■ Instructions for the task ■
Repeat the listing in full, word for word.

■ Source records ■

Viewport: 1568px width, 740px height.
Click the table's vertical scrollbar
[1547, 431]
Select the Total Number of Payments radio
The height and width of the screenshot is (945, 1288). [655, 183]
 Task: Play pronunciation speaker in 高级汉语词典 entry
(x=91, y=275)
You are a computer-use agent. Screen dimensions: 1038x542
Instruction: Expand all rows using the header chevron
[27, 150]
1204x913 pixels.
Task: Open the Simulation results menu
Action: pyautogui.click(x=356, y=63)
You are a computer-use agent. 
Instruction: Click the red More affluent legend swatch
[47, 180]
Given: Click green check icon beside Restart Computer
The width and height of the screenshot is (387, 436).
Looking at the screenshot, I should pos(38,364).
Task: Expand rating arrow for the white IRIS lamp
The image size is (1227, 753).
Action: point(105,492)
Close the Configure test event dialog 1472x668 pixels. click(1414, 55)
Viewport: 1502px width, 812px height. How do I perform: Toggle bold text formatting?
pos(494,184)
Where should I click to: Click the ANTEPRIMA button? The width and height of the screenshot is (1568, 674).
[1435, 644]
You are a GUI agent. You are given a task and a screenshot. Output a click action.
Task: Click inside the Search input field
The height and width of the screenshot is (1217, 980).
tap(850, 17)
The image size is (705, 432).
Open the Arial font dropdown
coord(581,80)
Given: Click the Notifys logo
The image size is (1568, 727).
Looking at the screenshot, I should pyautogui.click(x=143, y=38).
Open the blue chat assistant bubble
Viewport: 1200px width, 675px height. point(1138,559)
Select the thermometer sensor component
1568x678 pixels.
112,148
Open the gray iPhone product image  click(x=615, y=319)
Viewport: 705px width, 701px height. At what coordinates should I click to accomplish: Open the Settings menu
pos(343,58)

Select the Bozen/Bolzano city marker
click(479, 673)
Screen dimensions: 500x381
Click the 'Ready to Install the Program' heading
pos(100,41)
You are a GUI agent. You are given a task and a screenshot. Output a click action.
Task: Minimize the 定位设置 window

■ Task solution ■
Viewport: 1568px width, 740px height.
Click the table's vertical scrollbar
[1547, 431]
Select the Total Number of Payments radio
The height and width of the screenshot is (945, 1288). [655, 183]
 Task: Play pronunciation speaker in 高级汉语词典 entry
(x=91, y=275)
You are a computer-use agent. Screen dimensions: 1038x542
Instruction: Expand all rows using the header chevron
[27, 150]
1204x913 pixels.
Task: Open the Simulation results menu
Action: pyautogui.click(x=356, y=63)
You are a computer-use agent. 
Instruction: Click the red More affluent legend swatch
[47, 180]
Given: Click green check icon beside Restart Computer
The width and height of the screenshot is (387, 436).
Looking at the screenshot, I should pos(38,364).
Task: Expand rating arrow for the white IRIS lamp
The image size is (1227, 753).
Action: point(105,492)
Close the Configure test event dialog 1472x668 pixels. click(1414, 55)
Viewport: 1502px width, 812px height. How do I perform: Toggle bold text formatting?
pos(494,184)
Where should I click to: Click the ANTEPRIMA button? The width and height of the screenshot is (1568, 674).
[1435, 644]
You are a GUI agent. You are given a task and a screenshot. Output a click action.
Task: Click inside the Search input field
The height and width of the screenshot is (1217, 980).
tap(850, 17)
The image size is (705, 432).
Open the Arial font dropdown
coord(581,80)
Given: Click the Notifys logo
The image size is (1568, 727).
Looking at the screenshot, I should pyautogui.click(x=143, y=38).
Open the blue chat assistant bubble
Viewport: 1200px width, 675px height. point(1138,559)
Select the thermometer sensor component
1568x678 pixels.
112,148
Open the gray iPhone product image  click(x=615, y=319)
Viewport: 705px width, 701px height. At what coordinates should I click to accomplish: Open the Settings menu
pos(343,58)

Select the Bozen/Bolzano city marker
click(479, 673)
Screen dimensions: 500x381
Click the 'Ready to Install the Program' heading
pos(100,41)
You are a GUI agent. You are given a task and a screenshot. Output a click action.
Task: Minimize the 定位设置 window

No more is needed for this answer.